DATA UNDER STUDY:
* * * * * * *

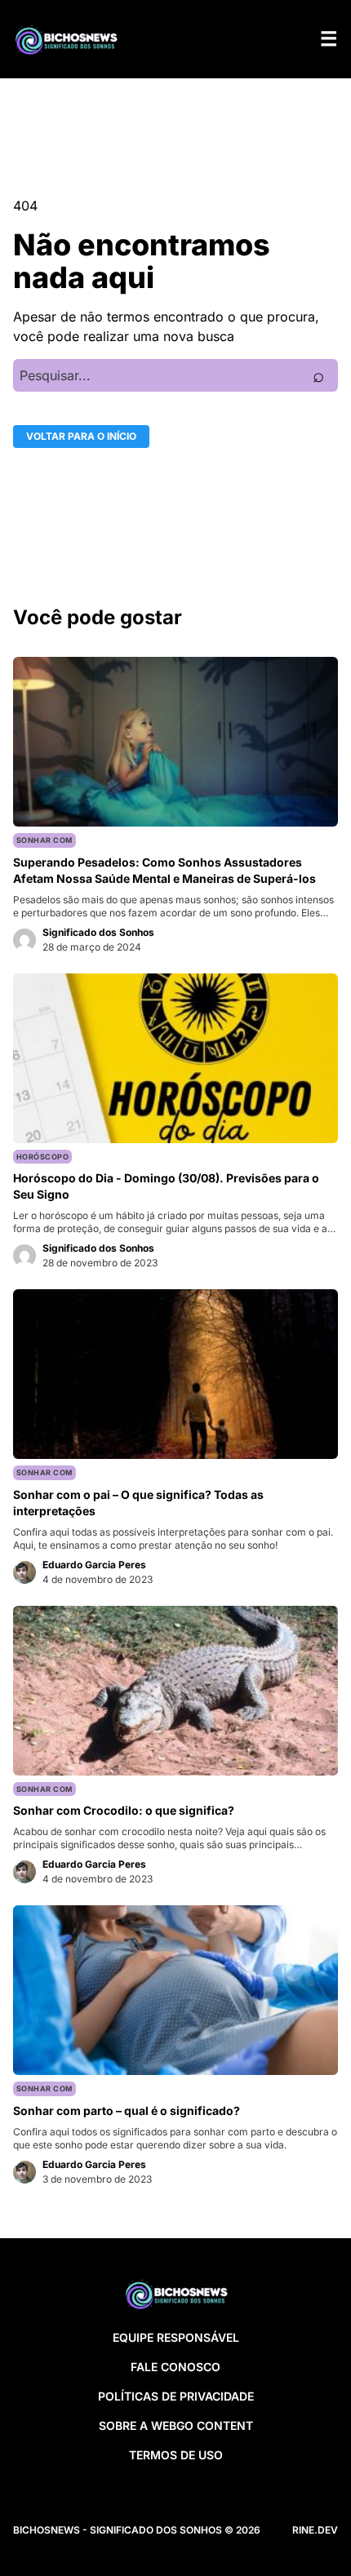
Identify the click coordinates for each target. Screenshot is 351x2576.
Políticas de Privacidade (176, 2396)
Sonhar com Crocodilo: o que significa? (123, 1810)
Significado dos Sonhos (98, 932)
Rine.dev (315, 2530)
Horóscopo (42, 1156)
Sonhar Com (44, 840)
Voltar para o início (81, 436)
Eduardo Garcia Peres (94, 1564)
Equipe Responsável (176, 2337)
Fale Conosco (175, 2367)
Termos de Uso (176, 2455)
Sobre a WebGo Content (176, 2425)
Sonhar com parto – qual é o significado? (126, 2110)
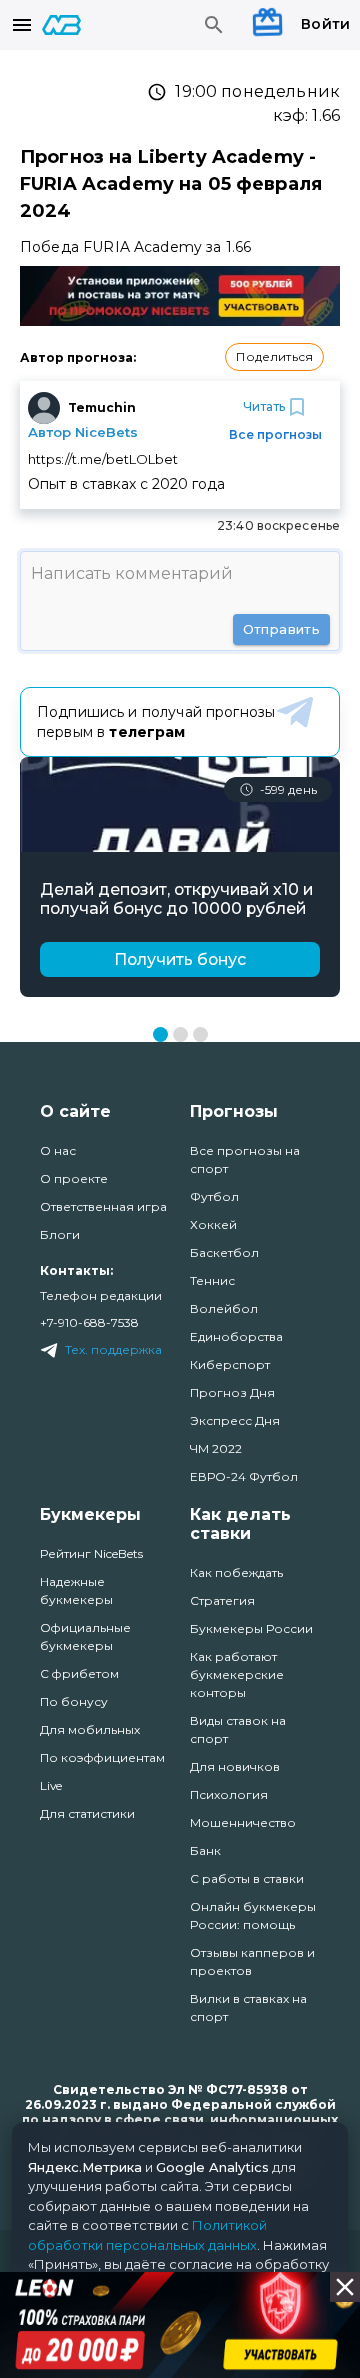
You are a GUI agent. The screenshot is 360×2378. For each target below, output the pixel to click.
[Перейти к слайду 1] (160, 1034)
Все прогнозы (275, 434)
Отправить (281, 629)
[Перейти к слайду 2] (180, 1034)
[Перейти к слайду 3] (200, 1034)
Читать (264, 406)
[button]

* * * * * * *

PROBLEM TO SOLVE:
When you copy the entries above, keep every word exactly and omit the images.

ANSWER:
Identify the click coordinates for each target. Screenshot is 351x2576.
Políticas de Privacidade (176, 2396)
Sonhar com Crocodilo: o que significa? (123, 1810)
Significado dos Sonhos (98, 932)
Rine.dev (315, 2530)
Horóscopo (42, 1156)
Sonhar Com (44, 840)
Voltar para o início (81, 436)
Eduardo Garcia Peres (94, 1564)
Equipe Responsável (176, 2337)
Fale Conosco (175, 2367)
Termos de Uso (176, 2455)
Sobre a WebGo Content (176, 2425)
Sonhar com parto – qual é o significado? (126, 2110)
You are a GUI agent. The screenshot is 360×2378. For each target below, output the pixel to click.
[Перейти к слайду 1] (160, 1034)
Все прогнозы (275, 434)
Отправить (281, 629)
[Перейти к слайду 2] (180, 1034)
[Перейти к слайду 3] (200, 1034)
Читать (264, 406)
[button]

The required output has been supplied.